TEXTE CITÉ —
== == ==

Article paru dans Tout l'immobilier, 16 janvier 2017
Comme chaque année et en exclusivité pour Tout l’Immobilier, les trois experts d’Analyses et Développements immobiliers - François Hiltbrand, Fabrice Strobino et Gary Bennaim - prévoient que 2017 ne sera un millésime opulent sur le plan des prix immobiliers. Les risques de surchauffe que dénonçait de façon quasi obsessionnelle la BNS - sans écouter le moins du monde l’avis des professionnels - voilà encore quelques mois paraissent bien éloignés.
En 2016, le marché immobilier, de manière générale, a continué à évoluer dans la même direction que celle qu’il avait empruntée en 2015. En effet, les prix ont globalement baissé d’au moins 10%. Certains biens, affichant un défaut (norme énergétique dépassée, pas de domotique, etc.) montrent même aujourd’hui 30% de décote dans le secteur des prix de plus de CHF 2 500 000.-
Et rien ne semble montrer que cela va changer… Notre analyse ci-dessous porte sur les différents segments. Car, à l’inverse de la fin des années quatre-vingt, il n’y a plus un seul marché, mais plusieurs catégories qui répondent à des influences bien différentes. Comme nous l’avions déjà soulevé en 2015, chaque segment renferme en outre divers sous-segments.
Premier segment: la propriété individuelle
Nous pouvons regrouper dans le premier segment les villas (individuelles ou jumelées) et les appartements. Quatre facteurs principaux, aidés par l’avancée de l’âge des propriétaires, engendrent un intérêt décroissant pour la villa; les déplacements motorisés engorgés, l’exposition aux cambriolages, l’entretien du jardin qui devient fastidieux et la crainte - parfois justifiée - de revente difficile pour des objets dépassant souvent 2,5 millions de francs.

== == ==

ÉNONCÉ 1 — Selon l'article sur le marché immobilier, de combien les prix ont-ils globalement baissé en 2016 ?
ÉNONCÉ 2 — Recopiez le passage de l'article sur le marché immobilier depuis « Article paru dans » jusqu'à « paraissent bien éloignés. » inclus.

EXTRAIT DE DONNÉES —
== == ==

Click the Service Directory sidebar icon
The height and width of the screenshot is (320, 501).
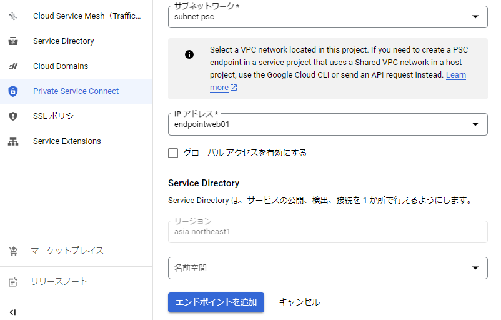click(13, 41)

== == ==

RÉPONSE 1 — D'au moins 10 %.

RÉPONSE 2 —
Article paru dans Tout l'immobilier, 16 janvier 2017
Comme chaque année et en exclusivité pour Tout l’Immobilier, les trois experts d’Analyses et Développements immobiliers - François Hiltbrand, Fabrice Strobino et Gary Bennaim - prévoient que 2017 ne sera un millésime opulent sur le plan des prix immobiliers. Les risques de surchauffe que dénonçait de façon quasi obsessionnelle la BNS - sans écouter le moins du monde l’avis des professionnels - voilà encore quelques mois paraissent bien éloignés.